=== SELECTED TEXT ===
Sen. Manchin slams Biden for commutation of death sentences
U.S. Sen. Joe Manchin (I-WV) is criticizing President Joe Biden for his decision to commute dozens of death sentences.
Manchin, according to the Washington Examiner, did so in social media posts this past week.
Take a look:
After speaking to Samantha Burns’ parents, I believe it is my duty to speak on their behalf and say President Biden’s decision to commute the death sentences for the two men convicted in her brutal murder is horribly misguided and insulting. (1/3)
— Senator Joe Manchin (@Sen_JoeManchin) December 26, 2024
Background
In case you missed it, Biden recently used the presidential pardon power to commute the sentences of 37 federal death row inmates.
Fox News, at the time, reported:
President Biden is commuting the sentences of nearly all the inmates on federal death row, a move that comes not even two weeks after he went through with the 'largest single-day grant of clemency' in American history, the White House announced Monday.
This, of course, is not to mention the fact that Biden also pardoned his son, Hunter Biden, in yet another controversial move.
Fox continues:
Of the 40 inmates on federal death row, according to DeathPenaltyInfo.org, Biden is commuting 37 men sentenced to death, reclassifying their sentences to life without the possibility of parole.
The move has sparked a significant backlash.
Manchin speaks up
Manchin is retiring from the U.S. Senate, and, on his way out, he has been speaking his mind. In his social media posts, he particularly took issue with Biden's decision to commute the death sentence penalty of Brandon Basham and Chadrick Fulks.
===
WORK TO COMPLETE =
• A. Reproduce the stretch of the article on Senator Manchin's criticism of the death-sentence commutations from "Fox News, at" through "a significant backlash.".
• B. According to the article on Senator Manchin's criticism of the death-sentence commutations, how many federal death row inmates had their sentences commuted by President Biden?
• C. Continue the article on Senator Manchin's criticism of the death-sentence commutations from its last sentence.
The records that follow the article come from a separate, unrelated source.
=== RECORD SET ===
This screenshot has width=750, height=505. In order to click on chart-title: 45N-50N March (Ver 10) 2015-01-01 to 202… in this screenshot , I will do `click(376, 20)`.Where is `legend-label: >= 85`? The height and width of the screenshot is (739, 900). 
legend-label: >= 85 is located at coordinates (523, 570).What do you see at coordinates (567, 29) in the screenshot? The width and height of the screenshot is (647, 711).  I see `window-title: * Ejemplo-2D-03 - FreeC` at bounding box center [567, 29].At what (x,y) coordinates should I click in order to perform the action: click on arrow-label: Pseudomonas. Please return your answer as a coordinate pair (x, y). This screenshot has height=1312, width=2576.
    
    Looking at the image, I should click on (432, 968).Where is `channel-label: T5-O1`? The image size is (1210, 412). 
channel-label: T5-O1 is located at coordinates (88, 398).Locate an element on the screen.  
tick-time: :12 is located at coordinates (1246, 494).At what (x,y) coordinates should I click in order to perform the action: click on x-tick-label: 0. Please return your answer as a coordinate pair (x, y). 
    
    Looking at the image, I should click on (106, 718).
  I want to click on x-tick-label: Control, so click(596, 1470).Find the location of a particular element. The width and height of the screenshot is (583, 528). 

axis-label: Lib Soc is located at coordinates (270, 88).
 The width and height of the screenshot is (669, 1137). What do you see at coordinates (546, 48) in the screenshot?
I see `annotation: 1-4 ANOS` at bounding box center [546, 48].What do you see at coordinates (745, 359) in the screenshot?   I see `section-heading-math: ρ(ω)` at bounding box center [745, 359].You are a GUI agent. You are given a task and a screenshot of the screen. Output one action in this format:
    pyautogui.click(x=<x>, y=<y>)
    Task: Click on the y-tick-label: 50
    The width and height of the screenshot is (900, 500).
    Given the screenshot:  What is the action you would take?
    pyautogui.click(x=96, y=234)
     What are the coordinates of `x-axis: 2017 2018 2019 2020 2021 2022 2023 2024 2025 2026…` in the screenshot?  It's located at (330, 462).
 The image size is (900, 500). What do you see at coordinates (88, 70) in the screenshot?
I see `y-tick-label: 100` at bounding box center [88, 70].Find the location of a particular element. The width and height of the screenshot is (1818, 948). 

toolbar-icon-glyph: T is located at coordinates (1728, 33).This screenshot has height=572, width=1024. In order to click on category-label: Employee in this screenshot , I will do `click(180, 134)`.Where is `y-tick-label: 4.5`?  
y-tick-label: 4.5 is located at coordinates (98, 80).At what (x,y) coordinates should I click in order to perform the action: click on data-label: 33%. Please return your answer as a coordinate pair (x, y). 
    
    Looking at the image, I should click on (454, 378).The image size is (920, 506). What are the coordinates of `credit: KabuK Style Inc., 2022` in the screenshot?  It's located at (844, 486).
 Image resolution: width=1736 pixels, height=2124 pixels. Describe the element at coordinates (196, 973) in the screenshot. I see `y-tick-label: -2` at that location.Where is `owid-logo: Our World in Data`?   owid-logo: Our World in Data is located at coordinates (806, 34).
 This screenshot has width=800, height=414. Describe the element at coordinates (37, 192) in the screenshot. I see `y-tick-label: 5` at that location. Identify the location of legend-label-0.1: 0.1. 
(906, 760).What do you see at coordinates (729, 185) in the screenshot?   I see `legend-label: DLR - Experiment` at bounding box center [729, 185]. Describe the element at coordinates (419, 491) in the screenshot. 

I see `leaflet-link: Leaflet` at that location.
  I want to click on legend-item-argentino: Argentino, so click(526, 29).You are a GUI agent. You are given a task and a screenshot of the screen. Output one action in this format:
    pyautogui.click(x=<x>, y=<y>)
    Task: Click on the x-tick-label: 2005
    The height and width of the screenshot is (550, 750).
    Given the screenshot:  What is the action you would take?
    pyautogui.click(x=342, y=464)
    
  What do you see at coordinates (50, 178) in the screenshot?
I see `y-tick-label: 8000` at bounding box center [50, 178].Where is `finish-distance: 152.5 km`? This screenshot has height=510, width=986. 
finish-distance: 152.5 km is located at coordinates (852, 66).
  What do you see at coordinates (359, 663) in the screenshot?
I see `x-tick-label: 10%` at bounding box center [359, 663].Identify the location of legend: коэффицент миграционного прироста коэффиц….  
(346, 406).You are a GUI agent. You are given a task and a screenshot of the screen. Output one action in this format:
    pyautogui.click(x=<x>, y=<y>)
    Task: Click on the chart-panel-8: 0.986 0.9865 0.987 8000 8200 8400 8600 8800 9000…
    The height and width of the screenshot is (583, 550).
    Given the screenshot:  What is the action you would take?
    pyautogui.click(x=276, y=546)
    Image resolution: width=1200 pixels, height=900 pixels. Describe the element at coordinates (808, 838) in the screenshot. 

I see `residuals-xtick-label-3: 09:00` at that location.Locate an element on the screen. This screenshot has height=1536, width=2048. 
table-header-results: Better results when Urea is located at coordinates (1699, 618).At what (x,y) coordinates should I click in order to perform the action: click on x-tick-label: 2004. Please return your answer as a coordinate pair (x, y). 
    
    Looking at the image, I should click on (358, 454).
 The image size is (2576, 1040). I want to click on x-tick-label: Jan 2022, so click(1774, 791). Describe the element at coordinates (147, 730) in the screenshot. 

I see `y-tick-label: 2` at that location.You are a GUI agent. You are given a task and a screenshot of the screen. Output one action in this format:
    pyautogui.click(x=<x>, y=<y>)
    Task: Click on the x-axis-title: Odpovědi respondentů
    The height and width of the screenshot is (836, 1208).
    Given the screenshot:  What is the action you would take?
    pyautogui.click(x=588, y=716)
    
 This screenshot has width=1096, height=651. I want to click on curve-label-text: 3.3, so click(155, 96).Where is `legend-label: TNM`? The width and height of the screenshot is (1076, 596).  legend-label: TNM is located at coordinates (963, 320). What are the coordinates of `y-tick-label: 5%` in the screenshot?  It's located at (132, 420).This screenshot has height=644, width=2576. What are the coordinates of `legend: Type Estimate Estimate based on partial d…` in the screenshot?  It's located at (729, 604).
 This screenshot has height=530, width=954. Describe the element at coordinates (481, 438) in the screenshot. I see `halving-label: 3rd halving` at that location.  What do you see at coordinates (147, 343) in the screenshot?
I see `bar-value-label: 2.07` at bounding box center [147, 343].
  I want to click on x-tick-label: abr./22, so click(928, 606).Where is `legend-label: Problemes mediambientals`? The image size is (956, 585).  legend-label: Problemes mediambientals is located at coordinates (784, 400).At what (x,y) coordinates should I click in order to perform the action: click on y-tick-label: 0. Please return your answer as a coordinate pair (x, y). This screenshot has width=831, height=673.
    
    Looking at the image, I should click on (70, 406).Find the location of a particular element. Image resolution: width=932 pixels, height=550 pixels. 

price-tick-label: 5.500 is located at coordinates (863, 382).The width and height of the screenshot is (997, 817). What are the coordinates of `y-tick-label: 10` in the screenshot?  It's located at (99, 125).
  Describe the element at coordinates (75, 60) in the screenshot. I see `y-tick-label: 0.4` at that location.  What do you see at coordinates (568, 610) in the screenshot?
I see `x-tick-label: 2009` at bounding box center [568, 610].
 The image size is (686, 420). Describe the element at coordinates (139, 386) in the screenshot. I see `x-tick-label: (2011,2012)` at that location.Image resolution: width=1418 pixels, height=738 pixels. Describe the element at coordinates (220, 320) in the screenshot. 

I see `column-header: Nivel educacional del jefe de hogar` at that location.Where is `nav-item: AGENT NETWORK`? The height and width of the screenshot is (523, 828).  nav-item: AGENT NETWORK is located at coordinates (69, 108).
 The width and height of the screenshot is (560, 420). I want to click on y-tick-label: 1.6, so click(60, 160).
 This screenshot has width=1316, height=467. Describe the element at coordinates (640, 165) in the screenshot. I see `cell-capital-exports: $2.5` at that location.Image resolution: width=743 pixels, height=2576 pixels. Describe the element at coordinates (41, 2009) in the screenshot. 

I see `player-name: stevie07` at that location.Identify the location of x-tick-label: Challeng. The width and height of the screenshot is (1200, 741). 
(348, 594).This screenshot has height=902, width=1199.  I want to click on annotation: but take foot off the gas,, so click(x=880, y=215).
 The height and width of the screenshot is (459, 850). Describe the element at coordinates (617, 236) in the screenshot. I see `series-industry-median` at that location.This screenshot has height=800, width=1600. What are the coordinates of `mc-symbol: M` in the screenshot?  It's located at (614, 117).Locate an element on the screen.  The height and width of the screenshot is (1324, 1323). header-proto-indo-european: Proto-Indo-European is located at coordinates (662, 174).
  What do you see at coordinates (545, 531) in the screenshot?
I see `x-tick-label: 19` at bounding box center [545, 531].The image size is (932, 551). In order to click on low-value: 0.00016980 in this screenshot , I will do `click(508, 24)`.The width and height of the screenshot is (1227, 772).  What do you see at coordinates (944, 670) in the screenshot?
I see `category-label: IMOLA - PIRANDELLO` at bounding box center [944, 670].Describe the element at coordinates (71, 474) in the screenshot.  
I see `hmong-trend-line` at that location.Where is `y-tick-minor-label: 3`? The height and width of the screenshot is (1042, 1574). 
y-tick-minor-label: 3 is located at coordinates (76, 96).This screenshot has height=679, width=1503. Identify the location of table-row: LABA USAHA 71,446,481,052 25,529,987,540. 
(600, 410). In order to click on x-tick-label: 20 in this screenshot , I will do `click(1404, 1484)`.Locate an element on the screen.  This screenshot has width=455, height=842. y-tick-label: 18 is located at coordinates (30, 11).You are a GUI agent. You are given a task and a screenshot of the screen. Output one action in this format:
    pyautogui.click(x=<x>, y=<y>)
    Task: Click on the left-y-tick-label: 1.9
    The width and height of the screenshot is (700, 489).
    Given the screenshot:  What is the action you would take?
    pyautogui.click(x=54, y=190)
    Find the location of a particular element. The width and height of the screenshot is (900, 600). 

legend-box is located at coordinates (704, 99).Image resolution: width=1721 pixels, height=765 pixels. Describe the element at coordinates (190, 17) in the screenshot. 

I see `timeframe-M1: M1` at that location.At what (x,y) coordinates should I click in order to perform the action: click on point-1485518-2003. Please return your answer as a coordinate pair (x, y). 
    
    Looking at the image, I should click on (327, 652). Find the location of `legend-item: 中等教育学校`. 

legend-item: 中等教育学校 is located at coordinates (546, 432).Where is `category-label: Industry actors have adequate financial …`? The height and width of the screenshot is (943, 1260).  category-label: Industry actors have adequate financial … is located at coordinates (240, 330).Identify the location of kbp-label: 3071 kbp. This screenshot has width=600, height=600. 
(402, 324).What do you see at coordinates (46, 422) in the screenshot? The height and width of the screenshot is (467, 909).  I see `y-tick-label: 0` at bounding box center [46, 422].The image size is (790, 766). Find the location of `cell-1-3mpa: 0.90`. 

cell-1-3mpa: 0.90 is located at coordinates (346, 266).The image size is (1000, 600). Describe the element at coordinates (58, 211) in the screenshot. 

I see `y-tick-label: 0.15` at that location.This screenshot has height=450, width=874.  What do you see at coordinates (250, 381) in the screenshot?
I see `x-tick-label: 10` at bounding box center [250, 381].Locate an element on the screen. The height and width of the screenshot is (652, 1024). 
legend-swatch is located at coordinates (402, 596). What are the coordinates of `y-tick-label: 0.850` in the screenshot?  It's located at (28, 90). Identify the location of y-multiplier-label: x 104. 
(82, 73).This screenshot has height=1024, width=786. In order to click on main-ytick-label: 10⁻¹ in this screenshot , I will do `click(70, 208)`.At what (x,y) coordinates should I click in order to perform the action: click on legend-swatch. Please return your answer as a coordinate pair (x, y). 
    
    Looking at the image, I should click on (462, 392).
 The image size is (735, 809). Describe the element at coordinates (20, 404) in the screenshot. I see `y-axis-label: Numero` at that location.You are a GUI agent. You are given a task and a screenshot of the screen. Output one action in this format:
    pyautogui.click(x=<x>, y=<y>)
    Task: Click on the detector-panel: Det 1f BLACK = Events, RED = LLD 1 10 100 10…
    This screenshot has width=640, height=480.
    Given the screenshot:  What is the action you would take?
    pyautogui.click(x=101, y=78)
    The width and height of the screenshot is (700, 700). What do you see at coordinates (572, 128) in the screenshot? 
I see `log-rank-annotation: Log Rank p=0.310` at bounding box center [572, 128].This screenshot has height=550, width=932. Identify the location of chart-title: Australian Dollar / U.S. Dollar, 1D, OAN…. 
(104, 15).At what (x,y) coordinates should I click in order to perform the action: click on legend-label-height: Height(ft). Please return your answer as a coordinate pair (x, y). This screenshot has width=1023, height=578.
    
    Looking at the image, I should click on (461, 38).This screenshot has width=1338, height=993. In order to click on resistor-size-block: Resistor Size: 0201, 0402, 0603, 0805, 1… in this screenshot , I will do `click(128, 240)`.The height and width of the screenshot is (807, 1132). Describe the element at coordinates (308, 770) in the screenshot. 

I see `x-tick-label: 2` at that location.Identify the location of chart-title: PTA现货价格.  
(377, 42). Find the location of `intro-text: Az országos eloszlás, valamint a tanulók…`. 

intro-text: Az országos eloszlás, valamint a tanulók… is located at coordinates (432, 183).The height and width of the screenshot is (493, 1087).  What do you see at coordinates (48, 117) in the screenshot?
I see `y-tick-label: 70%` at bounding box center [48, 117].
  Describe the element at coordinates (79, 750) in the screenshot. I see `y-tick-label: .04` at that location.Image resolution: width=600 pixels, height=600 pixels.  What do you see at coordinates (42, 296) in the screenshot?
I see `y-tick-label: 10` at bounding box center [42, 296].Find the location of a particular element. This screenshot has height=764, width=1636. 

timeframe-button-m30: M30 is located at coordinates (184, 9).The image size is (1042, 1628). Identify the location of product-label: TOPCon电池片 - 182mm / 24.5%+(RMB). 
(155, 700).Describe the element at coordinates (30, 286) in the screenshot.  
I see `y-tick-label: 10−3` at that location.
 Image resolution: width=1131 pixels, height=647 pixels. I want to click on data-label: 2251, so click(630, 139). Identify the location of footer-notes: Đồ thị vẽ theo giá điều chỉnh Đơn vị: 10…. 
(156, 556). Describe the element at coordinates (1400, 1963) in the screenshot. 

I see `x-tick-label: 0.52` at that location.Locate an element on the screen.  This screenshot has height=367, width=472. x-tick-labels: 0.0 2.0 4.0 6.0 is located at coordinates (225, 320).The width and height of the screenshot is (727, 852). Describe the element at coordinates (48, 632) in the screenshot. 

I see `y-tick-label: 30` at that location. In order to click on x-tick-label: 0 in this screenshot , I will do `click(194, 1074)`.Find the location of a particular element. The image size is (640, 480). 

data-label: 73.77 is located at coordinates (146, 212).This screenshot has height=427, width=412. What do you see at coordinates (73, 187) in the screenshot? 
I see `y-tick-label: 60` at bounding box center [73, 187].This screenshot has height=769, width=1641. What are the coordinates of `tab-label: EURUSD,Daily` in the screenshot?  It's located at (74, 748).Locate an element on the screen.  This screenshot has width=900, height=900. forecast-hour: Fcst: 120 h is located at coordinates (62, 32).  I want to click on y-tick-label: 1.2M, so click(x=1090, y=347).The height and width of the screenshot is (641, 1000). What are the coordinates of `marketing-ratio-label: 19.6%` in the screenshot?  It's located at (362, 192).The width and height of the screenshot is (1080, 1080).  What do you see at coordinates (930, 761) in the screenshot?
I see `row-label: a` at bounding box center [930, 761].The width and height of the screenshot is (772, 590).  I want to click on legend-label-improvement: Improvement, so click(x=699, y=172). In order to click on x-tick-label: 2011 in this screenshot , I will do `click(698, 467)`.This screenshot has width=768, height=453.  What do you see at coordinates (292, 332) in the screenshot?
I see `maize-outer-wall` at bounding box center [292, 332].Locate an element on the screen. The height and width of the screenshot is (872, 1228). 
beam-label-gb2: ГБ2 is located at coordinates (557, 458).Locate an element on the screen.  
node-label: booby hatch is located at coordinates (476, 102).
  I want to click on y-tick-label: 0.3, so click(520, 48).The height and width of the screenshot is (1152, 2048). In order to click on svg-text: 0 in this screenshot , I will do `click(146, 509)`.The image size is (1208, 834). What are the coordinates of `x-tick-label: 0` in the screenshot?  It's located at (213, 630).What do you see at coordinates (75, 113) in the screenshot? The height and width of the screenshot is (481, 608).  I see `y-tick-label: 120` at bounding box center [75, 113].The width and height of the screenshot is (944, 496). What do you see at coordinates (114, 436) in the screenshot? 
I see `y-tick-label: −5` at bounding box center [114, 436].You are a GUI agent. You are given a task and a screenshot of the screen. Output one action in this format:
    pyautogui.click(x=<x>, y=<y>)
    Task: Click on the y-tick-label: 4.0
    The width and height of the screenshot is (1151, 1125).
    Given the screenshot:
===
EXPECTED RESPONSES =
• A.
Fox News, at the time, reported:
President Biden is commuting the sentences of nearly all the inmates on federal death row, a move that comes not even two weeks after he went through with the 'largest single-day grant of clemency' in American history, the White House announced Monday.
This, of course, is not to mention the fact that Biden also pardoned his son, Hunter Biden, in yet another controversial move.
Fox continues:
Of the 40 inmates on federal death row, according to DeathPenaltyInfo.org, Biden is commuting 37 men sentenced to death, reclassifying their sentences to life without the possibility of parole.
The move has sparked a significant backlash.

• B. 37

• C.
These two individuals were responsible for the 2002 murder of 19-year-old Marshall University student Samantha Burns - although this is not what they received the death penalty for.
The Examiner reports:
Burns was killed in Ohio following a carjacking at a West Virginia mall by Basham and Fulks as part of a deadly weekslong crime spree through multiple states after escaping from a jail in Hopkins County, Kentucky. The pair was not on death row for the killing of Burns. Rather, they were sentenced to death for the kidnapping and killing of 44-year-old Alice Donovan in South Carolina during the same crime spree.
Manchin, in a social media post, wrote "President Biden’s decision to commute the death sentences for the two men convicted in her brutal murder is horribly misguided and insulting."
Manchin went on to reveal that "Samantha’s family wrote letters to President Biden & the Department of Justice, pleading for them not to do this, but their concerns were unheard."